We are delighted to share the news that the film Erase and Forget by Andrea Luka Zimmerman, supported by The Wapping Project, has been selected for the Focus Programme: Around Masculinity at the 35th International Documentary Film Festival Amsterdam.
From the alpha male to toxic masculinity, the focus program Around Masculinity interrogates the problematic social construct that is masculinity from a variety of perspectives. The curated section homes in on a blind spot in film history, inviting audiences to take a hard look at their heroes by re-reading classics.
Erase and Forget will screen on 14 and 18 November.
Andrea Luka Zimmerman’s Erase and Forget partakes in what I would term masculinity ‘under erasure’. Filmed over a decade, it relates the story of James Gordon ‘Bo’ Gritz (one of the most highly decorated soldiers in American military history, and the supposed real-life inspiration for cinematic heroes such as Rambo) and his growing disillusionment with American politics and conservative cultural identity. Masculinity comes to be understood as a destructive form of madness, a traumatic wound, that is both the direct product and casualty of a relentlessly patriarchal, patriotic, and paranoid form of political ideology. Zimmerman’s cinematic triumph lies in the ways in which she reveals the imbrication of America’s hidden wars with the cinematic image itself.
Writes Anna Backman Rogers in her essay Masculinities on screen: Sites of contestation and vulnerability, published by the International Documentary Film Festival Amsterdam on 18 October 2022.

## Assigned task
In the announcement about the film, change "decade" to "ten years" and give back the part that opens with the words "Andrea Luka Zimmerman’s" and closes with "cinematic image itself.".

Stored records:

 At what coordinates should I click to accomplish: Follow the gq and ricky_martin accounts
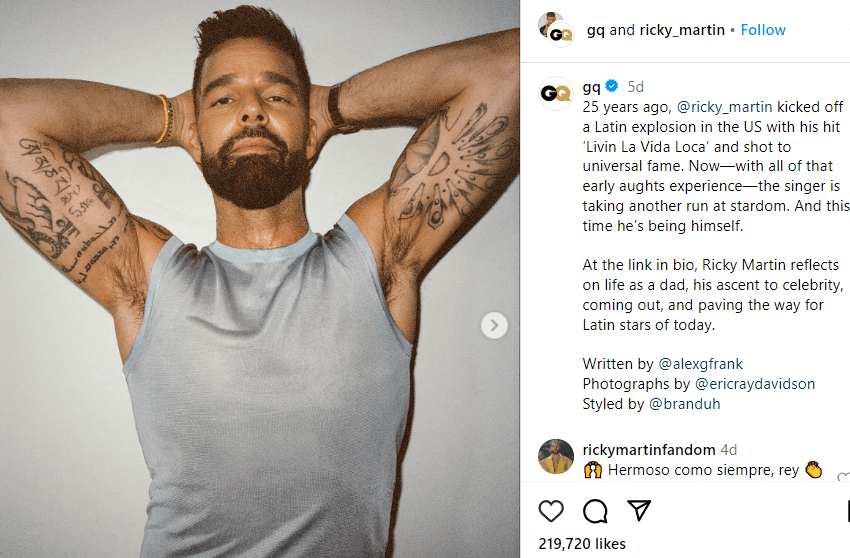pyautogui.click(x=763, y=30)
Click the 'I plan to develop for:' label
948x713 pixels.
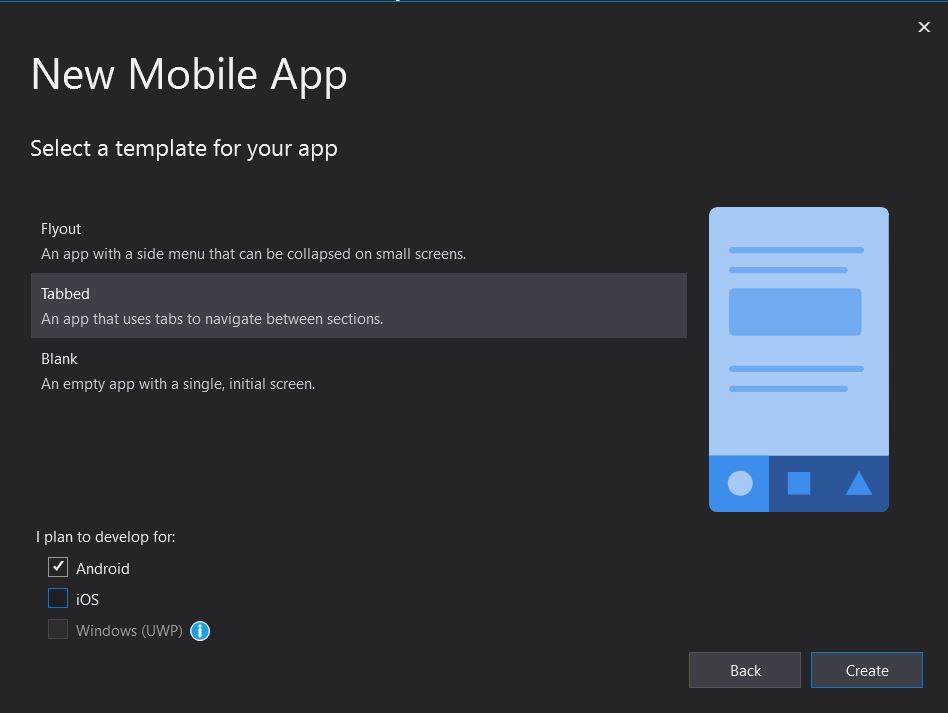[105, 537]
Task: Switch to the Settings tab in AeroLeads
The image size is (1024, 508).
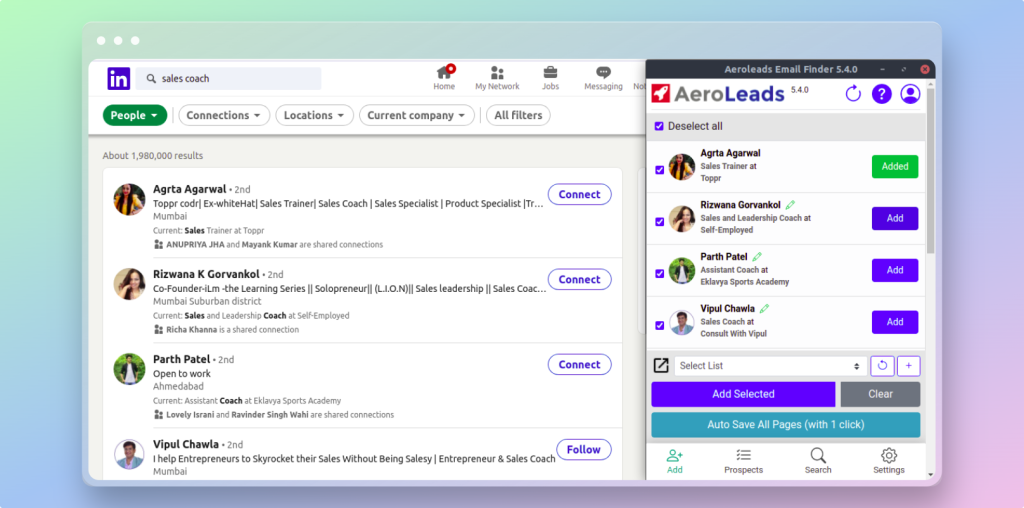Action: click(888, 460)
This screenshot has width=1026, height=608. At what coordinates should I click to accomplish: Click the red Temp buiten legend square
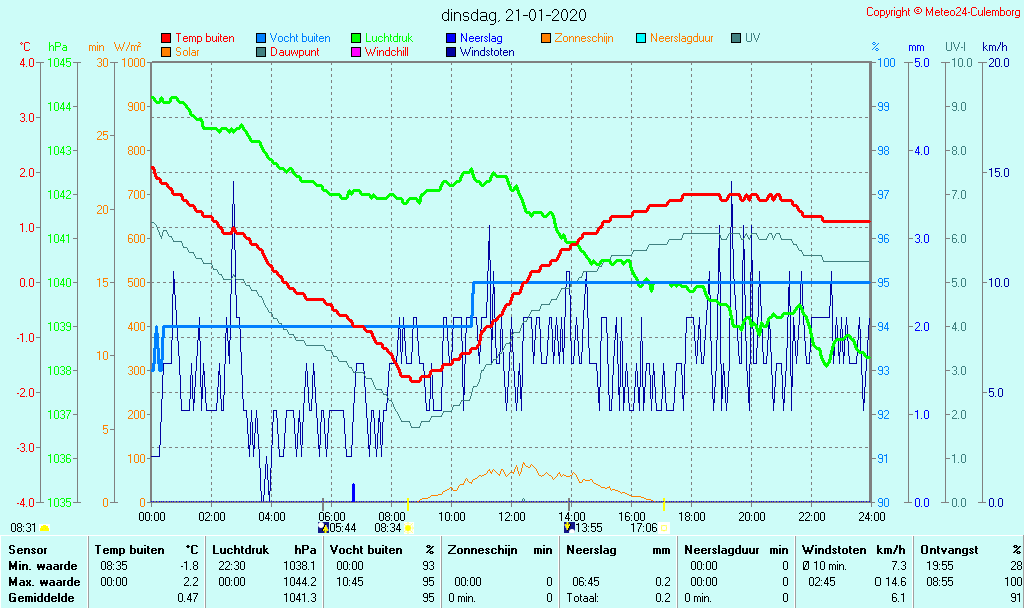[166, 39]
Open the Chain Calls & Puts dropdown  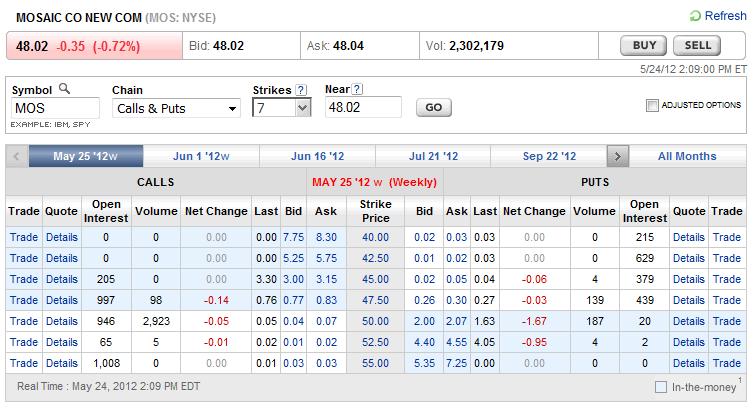[x=176, y=108]
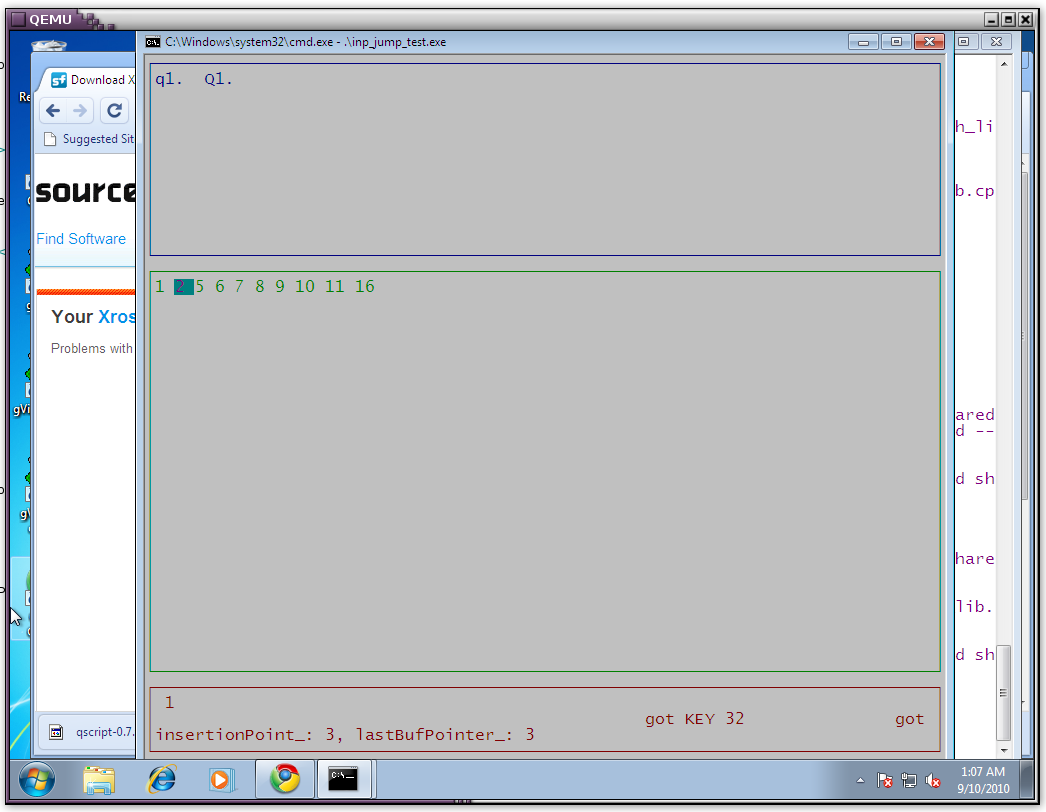This screenshot has width=1046, height=812.
Task: Open the Windows Start menu orb
Action: (x=36, y=778)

## Reply
Andrea Luka Zimmerman’s Erase and Forget partakes in what I would term masculinity ‘under erasure’. Filmed over a ten years, it relates the story of James Gordon ‘Bo’ Gritz (one of the most highly decorated soldiers in American military history, and the supposed real-life inspiration for cinematic heroes such as Rambo) and his growing disillusionment with American politics and conservative cultural identity. Masculinity comes to be understood as a destructive form of madness, a traumatic wound, that is both the direct product and casualty of a relentlessly patriarchal, patriotic, and paranoid form of political ideology. Zimmerman’s cinematic triumph lies in the ways in which she reveals the imbrication of America’s hidden wars with the cinematic image itself.